Macron in Tv: "Abbiamo convinto gli Usa a restare a lungo in Siria". L'ira di Trump: "Noi presto a casa"

Il presidente francese fa irritare Washinton che corregge il tiro. Pronte nuove sanzioni contro Mosca

Macron in Tv: 'Abbiamo convinto gli Usa a restare a lungo in Siria'. L'ira di Trump: 'Noi presto a casa'
Redazione Tiscali

"Il presidente Trump è stato chiaro affermando che vuole un ritorno a casa delle forze americane in Siria". E' da queste poche parole che emerge la differenza di vedute tra Stati Uniti e Francia, protagoniste insieme alla Gran Bretagna dell'attacco congiunta alla Siria di Assad. Il presidente francese, Emmanuel Macron, aveva detto in un'intervista Tv di "aver convinto Donald Trump a rimanere in Siria a lungo". Ma così non sembra essere, vista la smentita piuttosto decisa della protavoce della Casa Bianca, Sarah Sanders. La donna non ha mai citato Macron ma appare chiaro che la dichiarazione diffusa alla stampa in serata nasconde una certa irritazione di Trump verso l'omologo francese. 

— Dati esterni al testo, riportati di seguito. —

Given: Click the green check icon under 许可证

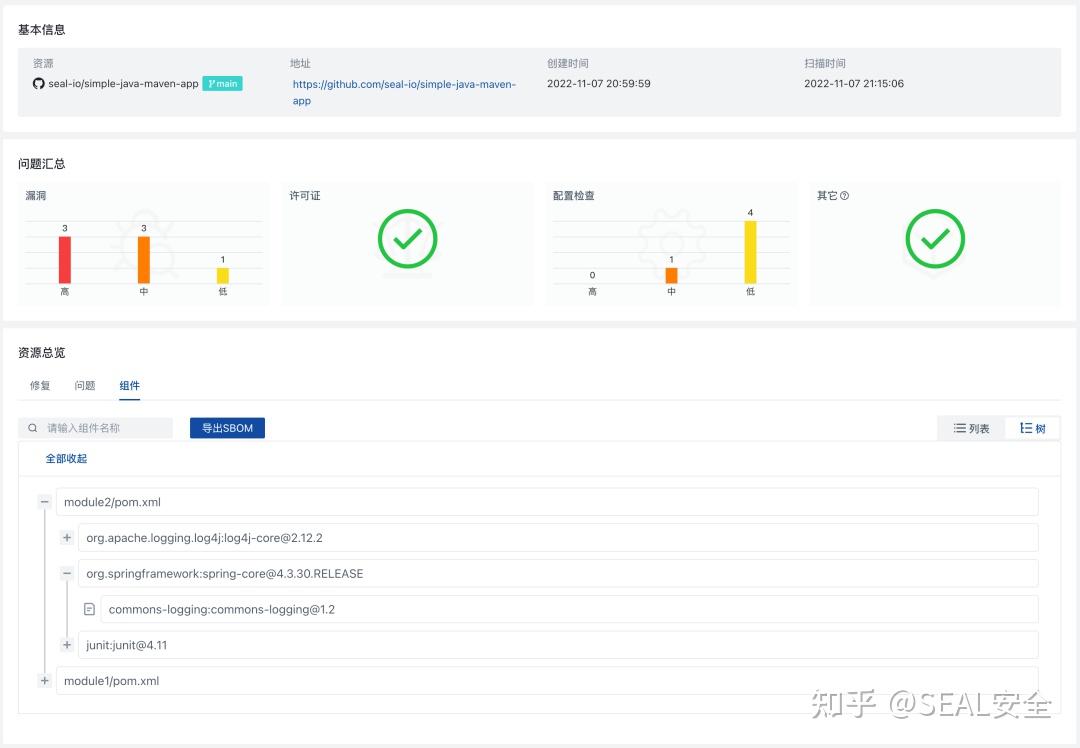Looking at the screenshot, I should [x=407, y=239].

"La missione Usa in Siria non è cambiata - afferma Sarah Sanders - e il presidente è stato chiaro che vuole un ritorno a casa delle truppe Usa il più presto possibile". Sanders ha aggiunto che gli Stati Uniti "sono determinati ad annientare l'Isis e a creare le condizioni per impedire un suo ritorno".

Le parole di Macron che irritano la Casa Bianca

Macron in una intervista in diretta al canale francese BFM TV aveva detto: "Dieci giorni fa il presidente Trump ha detto che gli Stati Uniti intendevano disimpegnarsi dalla Siria. Noi l'abbiamo convinto che era necessario rimanere a lungo. E l'abbiamo anche convinto che bisognava limitare gli attacchi con armi chimiche, mentre c'era un'escalation tramite una serie di tweet che non vi saranno sfuggiti...". Trump alla fine di marzo in un comizio in Ohio a proposito della Siria aveva detto: "Usciremo molto presto da lì. Lasciamo che siano altri ad occuparsene ora. In Siria ci sono circa duemila soldati americani".

Pronte nuove sanzioni contro Mosca

Washington intanto prepara nuove sanzioni contro Mosca, legate al sostegno del governo russo al dittatore siriano Bashar Assad. Intanto il giorno dopo le bombe, gli Stati Uniti, la Francia e la Gran Bretagna rilanciano la diplomazia, presentando ai 12 partner in Consiglio di Sicurezza dell'Onu un nuovo progetto di risoluzione che dovrebbe essere discusso a partire da domani. Ma oggi saranno varate anche le nuove sanzioni di Washington contro Mosca, ha annunciato Haley, spiegando che le misure colpiranno direttamente società russe che hanno aiutato Damasco a realizzare e a dispiegare armi chimiche.

Mosca continua però a respingere ogni accusa: l'arsenale chimico siriano "è stato distrutto a tempo debito sotto il controllo delle organizzazioni e delle nazioni impegnate sul terreno in Siria", ha assicurato la portavoce del ministero degli Esteri russo Maria Zakharova, ribattendo che le sanzioni "sono scollegate dalla realtà". Assad: campagna di bugie Da parte sua il presidente siriano Bashar Al-Assad, che ha ricevuto la visita di un gruppo di parlamentari russi, ha denunciato la "campagna di bugie" degli Usa contro il suo Paese davanti al Consiglio di sicurezza dell'Onu. Il presidente russo Vladimir Putin, dopo un colloquio telefonico con il collega iraniano Hassan Rohani, ha avvertito che interventi militari come quelli fatte da Stati Uniti, Francia e Siria, condurranno al "caos" nelle relazioni internazionali.